# Records for processing:
◆ ◆ ◆ ◆

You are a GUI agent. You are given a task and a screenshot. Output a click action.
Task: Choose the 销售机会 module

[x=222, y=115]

◆ ◆ ◆ ◆

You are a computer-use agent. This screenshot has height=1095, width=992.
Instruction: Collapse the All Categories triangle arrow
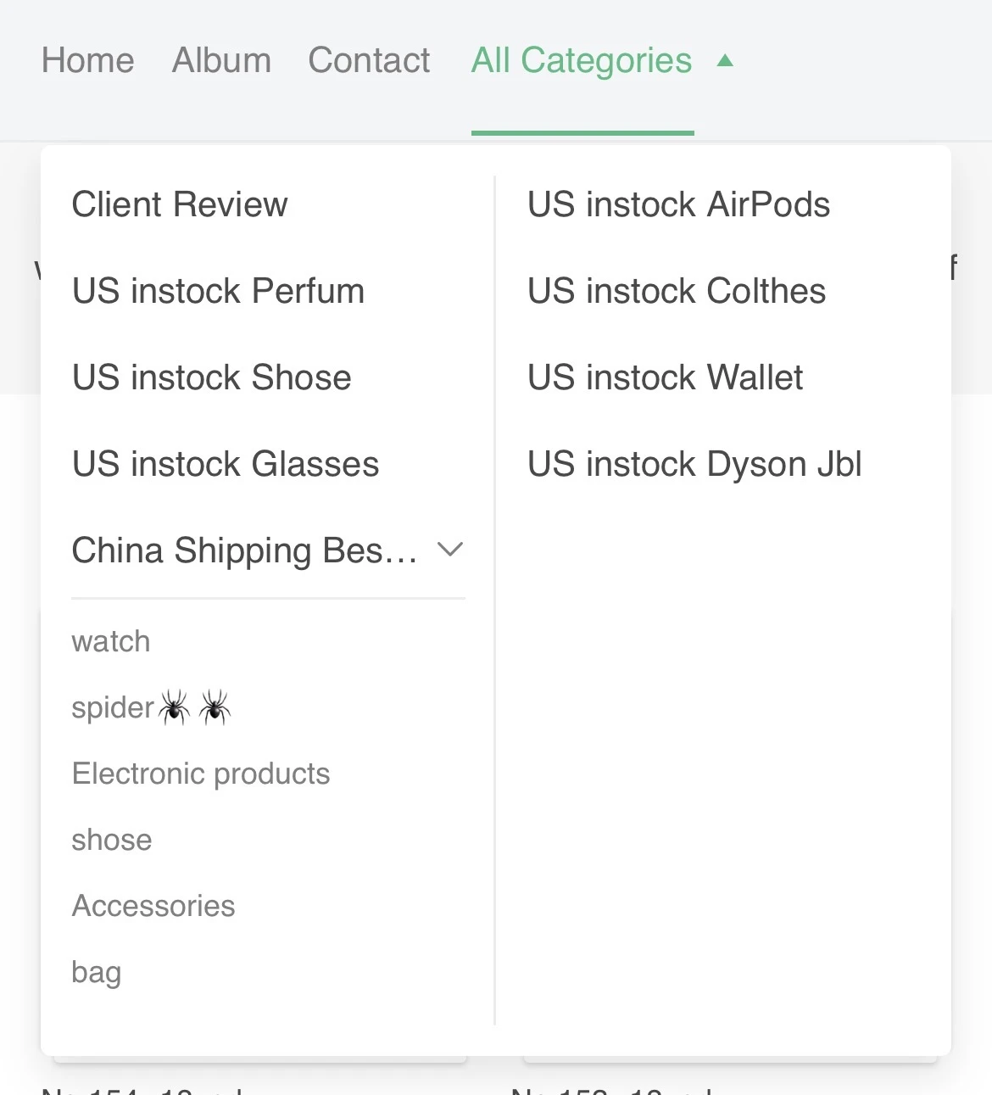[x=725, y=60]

◆ ◆ ◆ ◆

Check each line of the listing above, and copy it if it contains the word "screenshot".

# Output below:
You are a GUI agent. You are given a task and a screenshot. Output a click action.
You are a computer-use agent. This screenshot has height=1095, width=992.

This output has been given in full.